When you open up Windows and go to "This PC", the drives displayed there are the first things you see, right? What sets them apart? Each drive has a drive letter. These letters help you identify your SSD from other drives; they also help your Windows recognize and access the SSD.
So, what happens when errors hide the SSD from Windows? Problems abound, of course: Running applications in your Windows becomes an issue while moving files between your drives are next to impossible. These occur because the drive letters that guide your OS in executing the actions are missing. Use the solutions below to fix this.
Since it's already been established that SSDs can fall victim to errors, the obvious step to take is to determine what those errors are. Don't worry about fixing them for now. That will be delved into a little later. Know the errors so you can identify them when you see them, alright?
It's going to be quite ironic-and hilarious-if you plug in a brand-new SSD into your PC and see it doesn't work, won't it? The fix is simple, fortunately. You just have to initialize the SSD so it becomes usable.
The problem here could be as simple as your PC running on outdated drivers. And remember, the SSD you're connecting to your PC may be more recent than the Windows installed in it, which could make updated drivers a necessity for you to be able to even detect the SSD. You can use Windows' native "Device Manager" to update your drivers. If it comes to it, you could even use a third-party driver updater tool, but that should be your last option.
This issue is common with both HDD and SSD. Your Windows might be a little less efficient sometimes as it fails to assign a drive letter to a partition or drive.

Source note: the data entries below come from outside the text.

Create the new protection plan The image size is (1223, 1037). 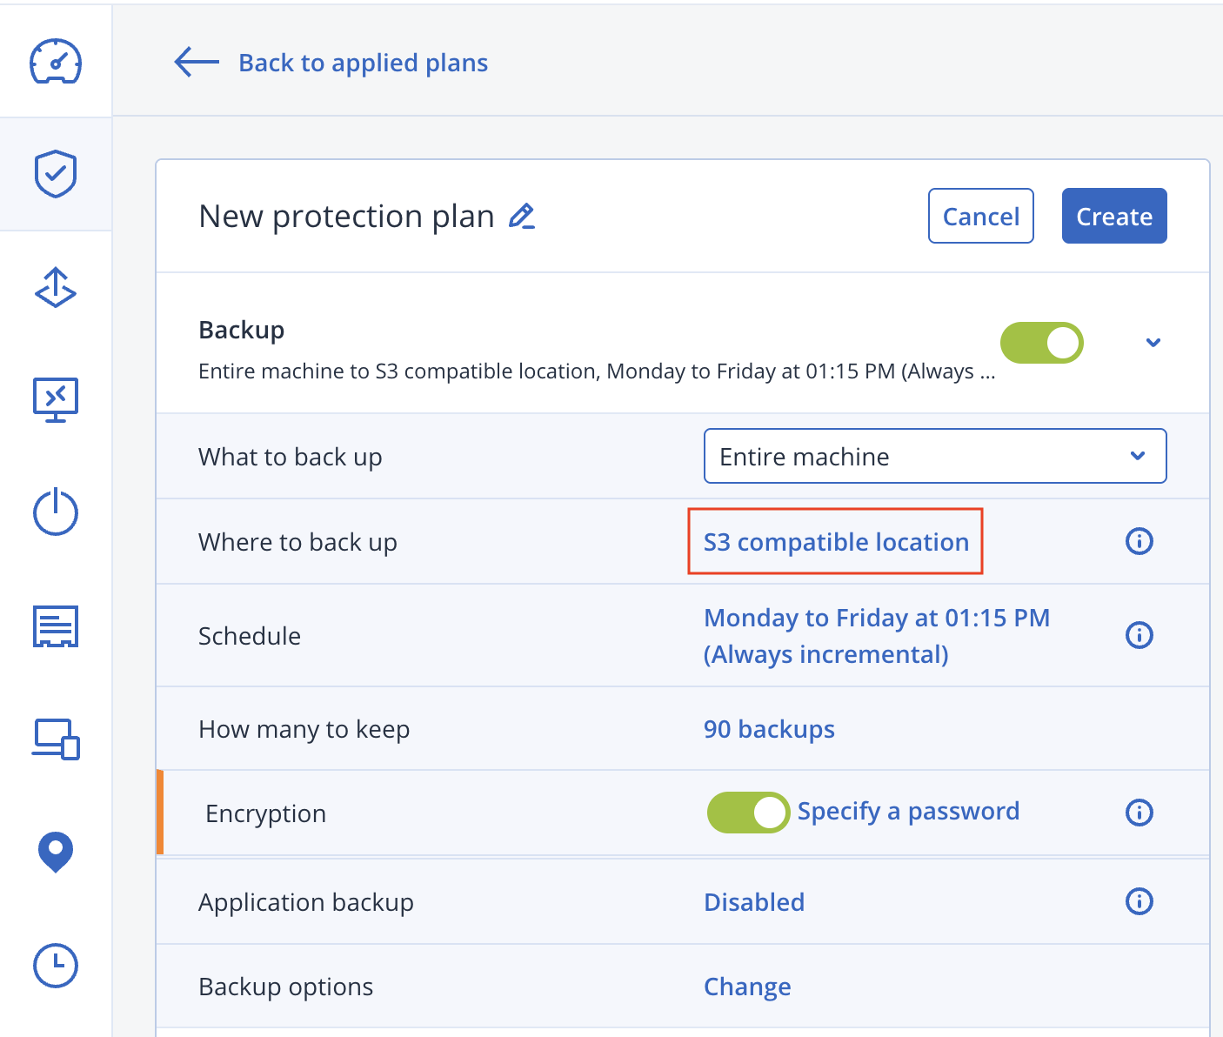click(1114, 216)
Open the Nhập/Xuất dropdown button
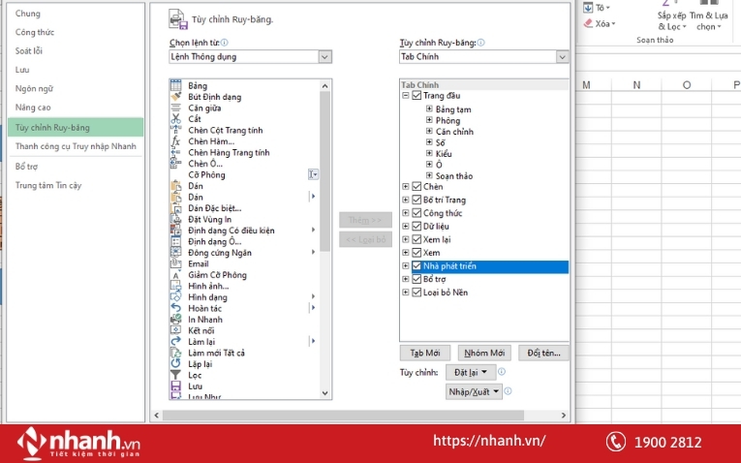741x463 pixels. coord(475,391)
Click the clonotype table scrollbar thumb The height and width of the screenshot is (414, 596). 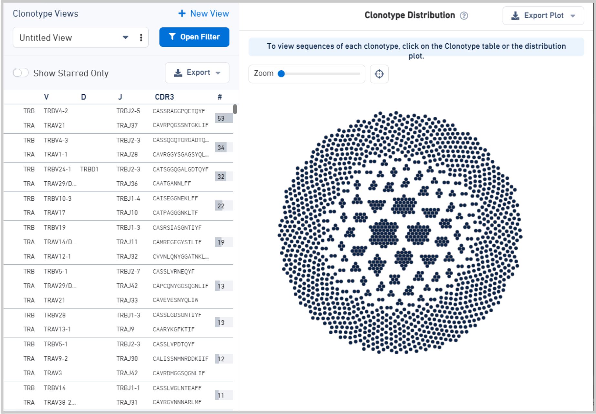tap(235, 109)

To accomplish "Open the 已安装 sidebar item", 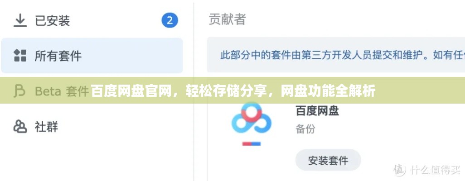I will click(x=92, y=21).
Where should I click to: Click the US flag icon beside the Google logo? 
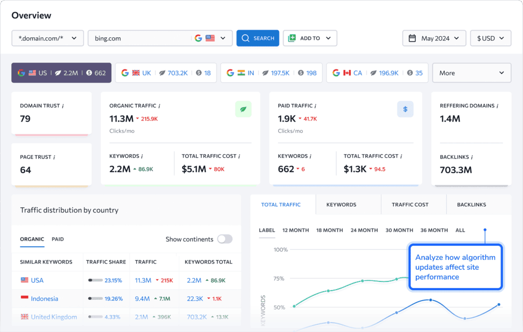coord(210,38)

The error is mostly caused by file system issues or even with the SSD itself. Another simple way out of this issue is to assign a drive letter yourself using "Disk Management."
Did you check the connection to make sure you inserted the SSD's USB cable properly into your USB port? Make sure it's pushed in there so it's snug. Better yet, examine the cable and make sure it's not damaged. That's a likely problem too.
This problem thus has nothing to do with your Windows. It's either a hardware issue (USB cable) or a result of you being too hasty when you plug in the cable.
The errors listed up there are only a few of the many that could be wreaking havoc on your SSD, so it's time to get to work. It's time to teach you amateurs how to get yourselves out of the mess you put yourselves in. Why only 7 solutions, though?
Well, 7 is a lucky number, isn't it? As pervasive as the errors affecting your SSD are, you might not need to go beyond these 7 solutions to fix the problematic SSD.
There's no single way to go about fixing your SSD if it's a hardware issue. Only the most effective methods will be discussed here. Do you see the error in the image below?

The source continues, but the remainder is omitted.